08 listopada 2008, 14:41
Utworzyłam tego bloga w konkretnym celu.Mianowicie żeby mieć z kim podzielić sie tymi przykrymi ale też dobrymi momentami w zyciu.Jak na razie w moim wystepuja tylko te złe.Chcociaz nie zawsze.Tyle tego jest ze nie wiem od czego zacząć:( ale postaram sie o niczym nie zapomniec i opisac wszystko:(
Miałam faceta. Mial na imie Robert i był ode mnie starszy 8 lat.Bylismy ze soba przeszło rok czasu.Było bardzo fajnie i chyba byłam szczęśliwa.Chyba? Nie napewno byłam szczęśliwa.Był taki kochany i wogole interesował sie wszystkim.Byłam poprostu tą jedyna.Do czasu. Po jakims czasie poznałam kolege roberta. Własciwie najlepszego przyjaciela:(Mial na imie Kamil. Rozmawialismy ze soba jak zwykli koledzyz czasem czułam ze to już nie tylko zwykly kolega.zaprzyjaźnilismy sie i było poprostu cudownie.Ale to co piekne szybko sie konczy.Zauwazyłam że kamil zaczął mnie inaczej traktować tzn nie tak jak traktuje sie tylko przyjaciołke.Któregoś dnia pokłóciłam sie z Robertem.
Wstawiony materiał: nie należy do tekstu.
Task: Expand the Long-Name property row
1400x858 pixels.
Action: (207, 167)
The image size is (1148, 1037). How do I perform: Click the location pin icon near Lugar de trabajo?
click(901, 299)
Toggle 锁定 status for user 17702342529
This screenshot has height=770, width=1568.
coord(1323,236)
Kamil jak dobry przyjaciel chcial podrzymac mnie na duchu i przegadalismy poł nocy przez telefon.Nagle usłyszałam takie słowa: Perełko musze Ci coś powiedziec.Przestraszyłam sie bo nie wiedzialam o co chodzi ale ciekawość nie dawała spokoju.Teraz zaluje ze wogole chcialam wiedziec co mial na mysli.Kamil powiedział mi że Robert mnie zdradzał.Ze wydzwanial do niego i chwalił sie jaki to on nie jest wspaniały ze zadna dziewczyna nie może mu sie oprzeć.Ta wiadomośc juz totalnie mnie zalamala.Oczywiscie zerwalam z Robertem i zostałam sama. Wylewałam łzy do poduszki przez miesiąc ale później usiadłam i pomyslalam: dziewczyno co ty najlepszego wyprawiasz?szkoda zycia na zale i wylewanie łez.Wziełam sie w garść.Oczywiscie nie przyszło mi to tak odrazu ale jakoś dałam rade.wracajac do Kamila.długie rozmowy po nocach zwierzanie sie i taka wieź miedzy nami doprowadziła do tego że zostalismy razem.Balismy sie oboje bo oboje zostalismy skrzywdzenia ale zycie to ryzyko.Kto nie ryzykuje ten nie ma.Przy Robercie sie tak nie czułam.Kamil był poprostu przecudowny.Taki kochany troskliwy miły szarmancki ehh mogłabym tak wymieniac w nie skonczoność. Ale ta piekna chwila trwała tylko chwile dokładnie 4 miesiące.Co było powodem ze to sie rozpadło? Nie wiem :( KAmil twierdzi ze odległość.Moze i ma racje bo to prawie 500 km ale to on od samego poczatku zapewnial mnie ze damy sobie rade.Od samego poczatku snulismy plany na przyszłość.Rozmawialismy o naszym wspolnym domu, o naszych dzieciach.O wszystkim o czym rozmawiaja ludzie którzy planuja zakladac dom, rodzinę.A teraz tak nagle to wszystko zgasło.Nie łatwo mi o tym pisac i nie potrafie zrozumiec tego co sie stało i chyba jeszcze długo nie bede mogła tego zrozumiec:( Wytłumaczy mi ktos co zrobiłam nie tak?